I'd like to see dogs rehomed because they're done with their show career and have had their 2-3 litters throughout their life, and the breeder wants to place the dog in the best pet home possible. I'd love to adopt a retired show dog personally.

Though the breeders that get puppies and get puppies just seem like they want to have more litters to me?


----------



## SnorPuddel (Jul 8, 2010)

Fluffyspoos said:


> I'd like to see dogs rehomed because they're done with their show career and have had their 2-3 litters throughout their life, and the breeder wants to place the dog in the best pet home possible. I'd love to adopt a retired show dog personally.
> 
> Though the breeders that get puppies and get puppies just seem like they want to have more litters to me?

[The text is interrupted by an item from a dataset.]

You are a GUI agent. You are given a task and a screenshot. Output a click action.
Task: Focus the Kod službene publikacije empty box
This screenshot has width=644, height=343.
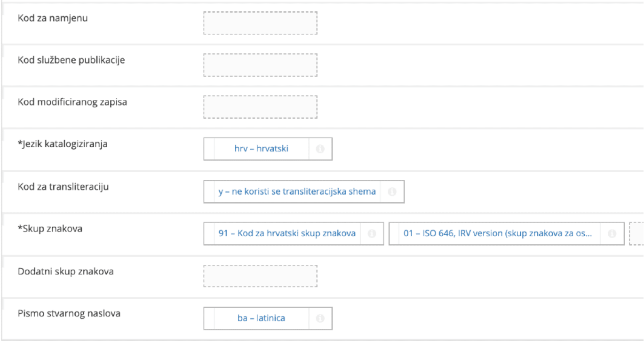tap(260, 65)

There are many breeders that have "foster" homes for their females. They give their females to good homes and in return the female has to go back to the breeder for the 2-3 litters. That would be hard for me to give up my dog for months at litter time.


----------



## partial2poodles (Feb 11, 2010)

I think its very difficult....the whole breeding thing. You spend a fortune aquiring just the right new pup with the goal of bettering your kennel. But its rare that its the perfect dog. If its the picture of perfection in looks, it might be skittish, vicious while being bred or have allergy issues. So you have to decide if you want to continue feeding another mouth or place it so you can make room for a different dog. This is so hard because true dog lovers don't discard, but take in MORE....there is always a sad story of a dog being neglected or in need of medical help. So I can see WHY people need to reduce the number of dogs sometimes.


----------



## ArreauStandardPoodle (Sep 1, 2009)

I do understand why some breeders rehome at the end of a dogs breeding life, but it bothers me. I could not do it. I feel that dog should who has rewarded its people with puppies and done its share should be allowed a life of leisure in the home it is familiar and comfortable in. Puppies acquired for a breeding program I do understand because they do not always end up being what one had hoped for.


----------



## Dogsinstyle (Sep 6, 2009)

I agree with Arreau. I think one should consider why they breed in the first place. I adore my poodles, and enjoy (almost) every minute I have with them. The connection I have with them is priceless to me. Disposing of an adult after it has served its purpose producing puppies would not come easy. They are first and formost my treasured companions.
One very good reason to keep the older dogs is you can get a first hand look at how they age, and have a good sense of their health. It is hard to do that even if you keep in touch with puppy buyers over the years.
Carole


----------



## roxy25 (Dec 18, 2008)

Honestly if a breeder kept all of there foundation dogs and never placed them in new homes, these breeders would end up with a bunch of dogs ........ maybe even become a animal hoarder 

I personally do not mind if a breeder rehoming some of their dogs that they no longer use in their breeding program. These dogs get to have family attention and more fun once they are spayed and neutered. 

If I kept every cat I started with or bred that was my favorite I would be 20 cats deep by now :wacko: Thats out of the question. My first American Bobtail aka Luna I still have she is a special cat and I love her I plan to keep her and one of my stud males Iggy is my baby I can't part with. Iggy only had one litter but his temperament is so good so I decided to keep him also. 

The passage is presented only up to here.